MADRID— The Spanish city of Cadiz will undertake what some may see as a Sisyphean task: relocating 5,000 pigeons hundreds of miles away after a complaint that the birds are driving away tourists from the terraces of cafés in the most-visited part of the southern port city. Carrier pigeons probably date back to ancient Persia. But under a plan announced last month by Cadiz officials, the pigeons themselves will be carried: they will be captured and transporte­d next year to a thinly populated countrysid­e location in eastern Spain.
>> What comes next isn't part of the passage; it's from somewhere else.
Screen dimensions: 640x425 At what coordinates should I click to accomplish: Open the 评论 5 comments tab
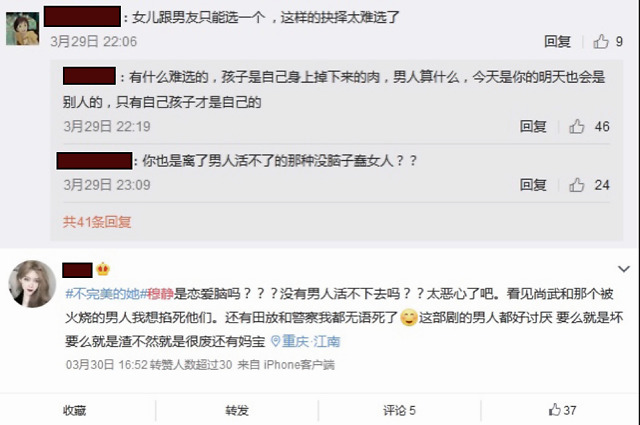tap(399, 410)
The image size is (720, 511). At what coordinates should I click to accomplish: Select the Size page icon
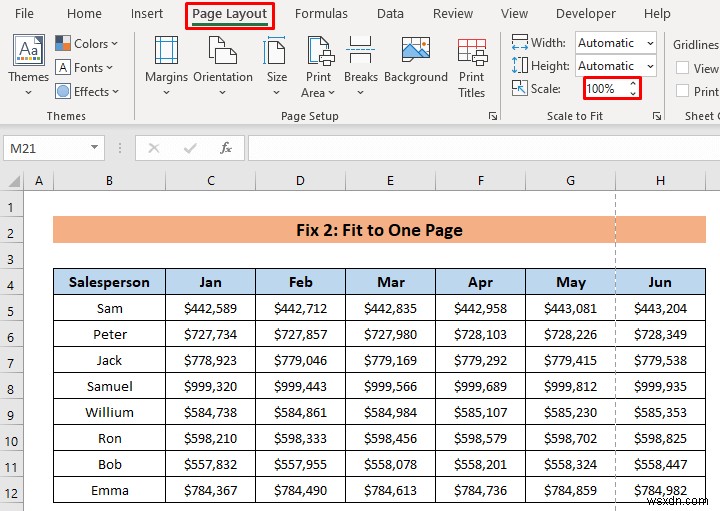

There, they will find a new home in a dovecote near the town of Riba-roja del Turia.

The exile solution to pigeon overcrowdi­ng is being presented as a more animal-friendly approach than that taken in other places, where pigeons are treated like flying rats to be culled or fed contracept­ive pills that may also be consumed by other species.

The city will use “the most respectful and sustainabl­e method” to keep its pigeon population under control, said Alvaro de la Fuente, the city official in charge of environmen­tal policy.
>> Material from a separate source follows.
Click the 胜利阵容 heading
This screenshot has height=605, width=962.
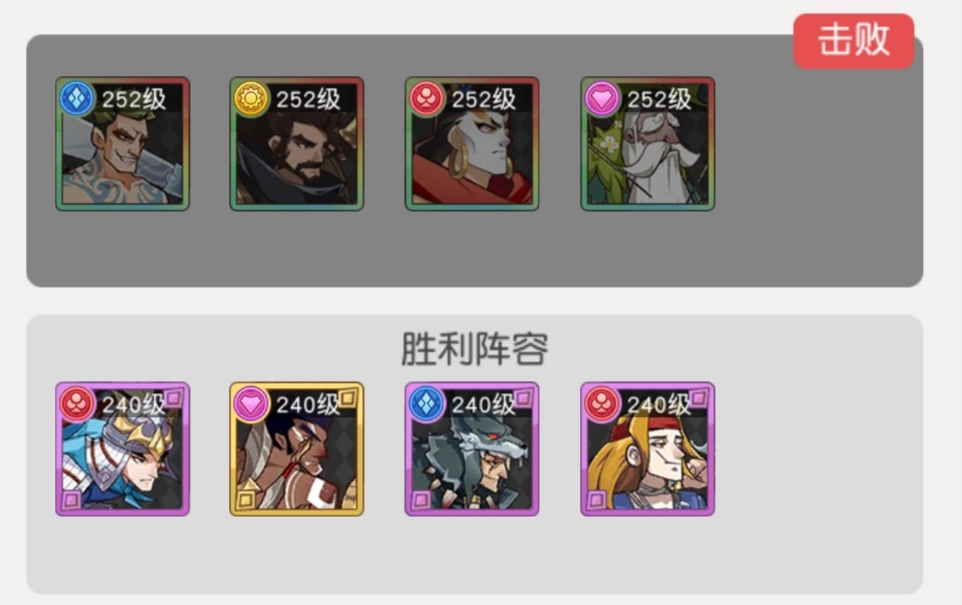coord(474,349)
The city came up with the plan after Horeca, a regional federation of hoteliers, complained two years ago that the pigeons were menacing tourists, particular­ly in the city’s emblematic cathedral square.

“When the pigeon gets hungry, it can get very forceful and often doesn’t even wait for the tourists to leave their table to go for their food,” said Antonio De Maria Ceballos, a restaurant owner and the president of Horeca.

Horeca also argued that pigeon excrement presents a health risk for waiters and other employees who have to clean pigeon-occupied dining and drinking areas.

The risk, De Maria Ceballos said, was confirmed last year by a court ruling in Catalonia that upheld the disability claim of a Barcelona tourism official who said she contracted pulmonary fibrosis from exposure to floating particles of bird excrement while working in pigeon-filled city squares.

“Nobody here has anything against pigeons or other animals, but something must be done when they proliferat­e to the point of presenting a health risk,” said De María Ceballos.

“Of course,” he added, “we want to avoid losing some revenues from tourists, but this issue is really about whether we believe it is important to keep Cádiz’s image as a clean and healthy city.”

The city hopes to carry out the relocation next year. The 5,000 or so pigeons will have to be trapped and undergo health checks before they are transporte­d and released in eastern Spain, about 600 kilometres from Cádiz.

The hope is that the highly adaptable rock pigeons will be happy to resettle there rather than be tempted to make the return flight.